Походили они на червлен корабль,
Подымали тонкие паруса полотняные,
Побежали по озеру Ильменю…
 

V

   В слякотный ноябрьский день 1768 года притащился в Петербург на подводе из Ранбова, как называли моряки Ораниенбаум, мичман Федор Ушаков.
   Два с лишним года он проплавал в Балтийском и Белом морях и вот снова ступил на землю. Ушаков получил перевод на Дон.
   Русский народ решил отвоевать свои исконные земли на берегах Черного моря, укрепить и обезопасить южные границы государства от набегов турок и крымских татар.
   Россия возрождала флот, захиревший после смерти Петра Великого.
   Сухопутная армия была на юге готова, а флота у России недоставало.
   Стремление России усилить свое положение на юге не нравилось Англии, Франции и другим европейским государствам. В 1768 году они вынудили турок объявить России войну.
   Турция обладала на Черном море сильным флотом. Она в течение нескольких веков чувствовала себя здесь господином положения.
   Воевать с Турцией на Черноморском побережье без флота было бы русским очень трудно. Оправдывались знаменитые слова Петра Первого: «Всякий Потентат, который едино войско сухопутное имеет, одну руку имеет, а который и флот имеет, обе руки имеет».
   Россия имела на юге пока что лишь одну руку. Необходимо было дать ей вторую: построить флот.
   И конечно, прежде всего вспомнили о старых петровских верфях в Воронеже и на Дону, тем более что близ Воронежа было много прекрасного корабельного теса.
   Постройку Азовской флотилии Екатерина II поручила одному из лучших моряков, сыну известного петровского адмирала Наума Сенявина, Алексею Наумовичу Сенявину.
   Из Подмосковья на Дон отправили три тысячи мастеровых. Адмиралтейств-коллегия готовила чертежи судов с большей осадкой.
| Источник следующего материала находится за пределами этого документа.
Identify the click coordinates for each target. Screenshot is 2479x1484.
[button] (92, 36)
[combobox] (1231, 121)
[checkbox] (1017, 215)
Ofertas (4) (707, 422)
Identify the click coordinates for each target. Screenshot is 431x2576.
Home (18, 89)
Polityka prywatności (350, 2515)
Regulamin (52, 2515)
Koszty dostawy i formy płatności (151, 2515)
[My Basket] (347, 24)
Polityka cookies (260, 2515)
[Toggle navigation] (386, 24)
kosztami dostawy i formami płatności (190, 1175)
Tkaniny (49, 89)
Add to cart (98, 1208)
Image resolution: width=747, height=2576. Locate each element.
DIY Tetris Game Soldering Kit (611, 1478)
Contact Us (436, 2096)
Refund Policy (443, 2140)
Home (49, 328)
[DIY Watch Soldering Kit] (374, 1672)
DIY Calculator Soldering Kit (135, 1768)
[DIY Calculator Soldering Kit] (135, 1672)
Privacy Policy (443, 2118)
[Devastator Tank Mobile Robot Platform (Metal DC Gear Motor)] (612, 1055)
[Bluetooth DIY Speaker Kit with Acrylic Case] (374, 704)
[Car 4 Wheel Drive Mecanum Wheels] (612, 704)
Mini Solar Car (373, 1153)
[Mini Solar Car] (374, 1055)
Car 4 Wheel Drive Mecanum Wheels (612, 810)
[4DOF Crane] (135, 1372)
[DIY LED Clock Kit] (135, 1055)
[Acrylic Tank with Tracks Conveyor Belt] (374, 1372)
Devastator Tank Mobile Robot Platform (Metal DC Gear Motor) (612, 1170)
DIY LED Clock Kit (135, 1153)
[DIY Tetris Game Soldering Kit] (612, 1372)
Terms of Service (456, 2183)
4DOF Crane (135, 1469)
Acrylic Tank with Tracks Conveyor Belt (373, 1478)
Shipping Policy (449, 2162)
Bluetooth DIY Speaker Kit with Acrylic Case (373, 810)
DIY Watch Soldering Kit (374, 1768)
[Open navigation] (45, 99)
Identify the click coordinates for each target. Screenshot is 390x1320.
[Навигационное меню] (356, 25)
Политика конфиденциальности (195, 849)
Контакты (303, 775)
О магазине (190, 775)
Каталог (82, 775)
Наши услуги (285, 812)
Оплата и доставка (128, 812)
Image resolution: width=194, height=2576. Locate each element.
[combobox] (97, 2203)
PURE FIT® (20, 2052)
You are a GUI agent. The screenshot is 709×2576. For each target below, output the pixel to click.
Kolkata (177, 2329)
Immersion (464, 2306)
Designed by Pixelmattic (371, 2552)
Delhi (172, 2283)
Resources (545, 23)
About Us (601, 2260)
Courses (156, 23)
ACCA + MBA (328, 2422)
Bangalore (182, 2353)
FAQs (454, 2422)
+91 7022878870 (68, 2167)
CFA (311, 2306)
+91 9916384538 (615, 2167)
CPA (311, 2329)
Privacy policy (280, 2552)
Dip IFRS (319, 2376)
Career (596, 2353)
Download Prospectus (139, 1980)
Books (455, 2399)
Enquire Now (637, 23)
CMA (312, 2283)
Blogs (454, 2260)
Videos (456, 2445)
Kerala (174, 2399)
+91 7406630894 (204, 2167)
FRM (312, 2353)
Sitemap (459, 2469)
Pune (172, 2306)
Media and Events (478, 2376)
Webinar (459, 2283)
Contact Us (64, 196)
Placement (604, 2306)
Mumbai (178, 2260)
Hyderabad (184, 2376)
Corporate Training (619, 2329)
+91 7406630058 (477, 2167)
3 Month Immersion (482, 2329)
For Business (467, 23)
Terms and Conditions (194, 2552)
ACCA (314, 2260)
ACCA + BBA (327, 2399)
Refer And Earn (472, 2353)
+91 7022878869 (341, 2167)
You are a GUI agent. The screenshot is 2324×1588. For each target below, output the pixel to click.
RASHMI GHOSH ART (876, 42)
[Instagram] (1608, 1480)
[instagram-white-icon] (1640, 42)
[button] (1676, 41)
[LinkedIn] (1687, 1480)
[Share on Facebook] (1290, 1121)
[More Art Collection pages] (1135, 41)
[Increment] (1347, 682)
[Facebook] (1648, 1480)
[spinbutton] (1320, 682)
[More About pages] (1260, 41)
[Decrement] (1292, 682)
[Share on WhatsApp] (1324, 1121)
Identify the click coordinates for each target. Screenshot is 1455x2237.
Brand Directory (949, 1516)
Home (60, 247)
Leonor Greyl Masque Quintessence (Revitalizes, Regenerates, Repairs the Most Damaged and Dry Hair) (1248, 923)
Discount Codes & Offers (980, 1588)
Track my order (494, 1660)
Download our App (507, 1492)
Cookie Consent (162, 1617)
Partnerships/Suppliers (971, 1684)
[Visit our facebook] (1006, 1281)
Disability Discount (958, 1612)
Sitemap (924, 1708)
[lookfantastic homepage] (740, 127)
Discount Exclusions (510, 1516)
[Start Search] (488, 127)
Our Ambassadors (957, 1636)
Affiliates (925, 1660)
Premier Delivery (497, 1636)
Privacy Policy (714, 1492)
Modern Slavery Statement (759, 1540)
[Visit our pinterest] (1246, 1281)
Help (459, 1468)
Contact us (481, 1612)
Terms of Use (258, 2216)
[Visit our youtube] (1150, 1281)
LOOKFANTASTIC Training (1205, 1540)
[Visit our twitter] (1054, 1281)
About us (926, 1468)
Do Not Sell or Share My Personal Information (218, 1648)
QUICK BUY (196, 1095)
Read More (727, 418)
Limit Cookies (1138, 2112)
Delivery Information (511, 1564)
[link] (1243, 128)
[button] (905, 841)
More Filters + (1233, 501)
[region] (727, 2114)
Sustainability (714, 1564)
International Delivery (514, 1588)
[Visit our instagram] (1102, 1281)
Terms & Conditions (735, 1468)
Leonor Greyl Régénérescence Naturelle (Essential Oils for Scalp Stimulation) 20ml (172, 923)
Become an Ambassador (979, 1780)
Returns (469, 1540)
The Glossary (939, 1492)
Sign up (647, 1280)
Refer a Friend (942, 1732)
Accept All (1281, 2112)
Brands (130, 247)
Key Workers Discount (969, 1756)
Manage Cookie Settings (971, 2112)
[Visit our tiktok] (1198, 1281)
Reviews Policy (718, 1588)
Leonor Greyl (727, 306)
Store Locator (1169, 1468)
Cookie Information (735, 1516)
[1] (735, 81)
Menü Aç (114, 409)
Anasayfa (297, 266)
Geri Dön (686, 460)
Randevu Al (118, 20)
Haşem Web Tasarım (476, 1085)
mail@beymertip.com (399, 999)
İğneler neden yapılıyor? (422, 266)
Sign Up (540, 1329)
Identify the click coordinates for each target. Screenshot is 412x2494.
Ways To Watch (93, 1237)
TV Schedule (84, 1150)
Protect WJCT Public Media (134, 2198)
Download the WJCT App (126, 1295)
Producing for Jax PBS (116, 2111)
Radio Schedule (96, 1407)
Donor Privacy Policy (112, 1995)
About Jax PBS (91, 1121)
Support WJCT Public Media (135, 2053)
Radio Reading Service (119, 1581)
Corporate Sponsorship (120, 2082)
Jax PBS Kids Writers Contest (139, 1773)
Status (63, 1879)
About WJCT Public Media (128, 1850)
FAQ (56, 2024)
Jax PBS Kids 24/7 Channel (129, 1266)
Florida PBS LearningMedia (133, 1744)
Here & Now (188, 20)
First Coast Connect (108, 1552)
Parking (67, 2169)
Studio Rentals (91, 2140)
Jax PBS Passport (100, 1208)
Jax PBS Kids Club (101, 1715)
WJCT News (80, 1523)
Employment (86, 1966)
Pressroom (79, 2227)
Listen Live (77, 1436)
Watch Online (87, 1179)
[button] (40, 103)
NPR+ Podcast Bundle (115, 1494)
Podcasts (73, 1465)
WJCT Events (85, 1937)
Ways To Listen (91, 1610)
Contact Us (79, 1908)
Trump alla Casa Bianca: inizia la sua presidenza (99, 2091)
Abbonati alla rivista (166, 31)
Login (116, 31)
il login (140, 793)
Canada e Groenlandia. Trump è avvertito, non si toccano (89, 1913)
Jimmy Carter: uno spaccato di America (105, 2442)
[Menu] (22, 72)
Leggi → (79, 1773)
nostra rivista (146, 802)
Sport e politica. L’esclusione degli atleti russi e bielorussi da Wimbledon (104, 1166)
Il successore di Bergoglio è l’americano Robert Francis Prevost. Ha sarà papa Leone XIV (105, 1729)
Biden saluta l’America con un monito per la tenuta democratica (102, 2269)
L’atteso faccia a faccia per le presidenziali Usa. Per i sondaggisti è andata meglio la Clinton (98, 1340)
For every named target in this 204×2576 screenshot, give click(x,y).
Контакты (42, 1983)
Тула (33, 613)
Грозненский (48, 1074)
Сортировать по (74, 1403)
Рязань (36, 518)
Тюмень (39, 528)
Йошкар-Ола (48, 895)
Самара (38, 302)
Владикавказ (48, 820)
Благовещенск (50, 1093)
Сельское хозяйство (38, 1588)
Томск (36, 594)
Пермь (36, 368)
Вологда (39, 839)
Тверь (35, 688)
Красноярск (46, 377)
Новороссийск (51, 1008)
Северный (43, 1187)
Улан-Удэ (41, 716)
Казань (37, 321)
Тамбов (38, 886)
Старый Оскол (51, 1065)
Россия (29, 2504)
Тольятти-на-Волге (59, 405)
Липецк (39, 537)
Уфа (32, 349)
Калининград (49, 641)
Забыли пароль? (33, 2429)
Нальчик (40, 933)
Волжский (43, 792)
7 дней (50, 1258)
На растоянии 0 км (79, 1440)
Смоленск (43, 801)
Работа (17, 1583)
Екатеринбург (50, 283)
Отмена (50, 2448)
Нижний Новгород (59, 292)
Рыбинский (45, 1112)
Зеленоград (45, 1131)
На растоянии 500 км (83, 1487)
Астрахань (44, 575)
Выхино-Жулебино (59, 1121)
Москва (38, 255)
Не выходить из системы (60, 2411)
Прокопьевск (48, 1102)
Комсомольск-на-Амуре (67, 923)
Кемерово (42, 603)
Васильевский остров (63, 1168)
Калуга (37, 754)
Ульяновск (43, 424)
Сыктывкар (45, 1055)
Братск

Восстанавливали укрепления Азова и Таганрога. Спешно исправляли верфи в Ново-Павловске и Новохоперске.
   Из Кронштадта через Петербург потянулись на юг подводы с офицерами, матросами и корабельными мастерами. В числе откомандированных на Дон оказался и мичман Ушаков.
   Когда он наконец дотащился к Адмиралтейств-коллегии, шел шестой час пополудни. В канцеляриях уже никого не было. И Ушаков, взяв свой небольшой чемоданчик, пошел по старой памяти на Васильевский: надо же было найти ночлег.
   Сойдя с моста, он встретил на набережной боцмана Лукича.
   — А-а, с благополучным прибытием! — шумно приветствовал его боцман. — Откуда?
   — С «Трех иерархов». Направляют куда-то на юг.
   — Сейчас много туда едет. Наши мичманы тоже…
   — Кто? — нетерпеливо перебил Ушаков.
   — Пустошкин, Веленбаков…
   — Не знаешь, Лукич, где они остановились?
   — Как не знаю?! У Большой Проспективной и Двенадцатой линии. Вон новый дом, крашенный под кирпич.
   — Спасибо, брат!
   Ушаков больше не расспрашивал, а Лукич не задерживал его: боцман отлично помнил, что мичман Ушаков не пьет, стало быть, какой с ним разговор.
   Ушаков сразу нашел дом, о котором говорил Лукич. Он был обшит тесом, побелен и раскрашен. Издали и впрямь можно было подумать, что дом — из кирпича.
   Федя вошел на крыльцо, постучал.
   Открыла старуха.
   — Здравствуйте, бабушка. У вас моряки остановились?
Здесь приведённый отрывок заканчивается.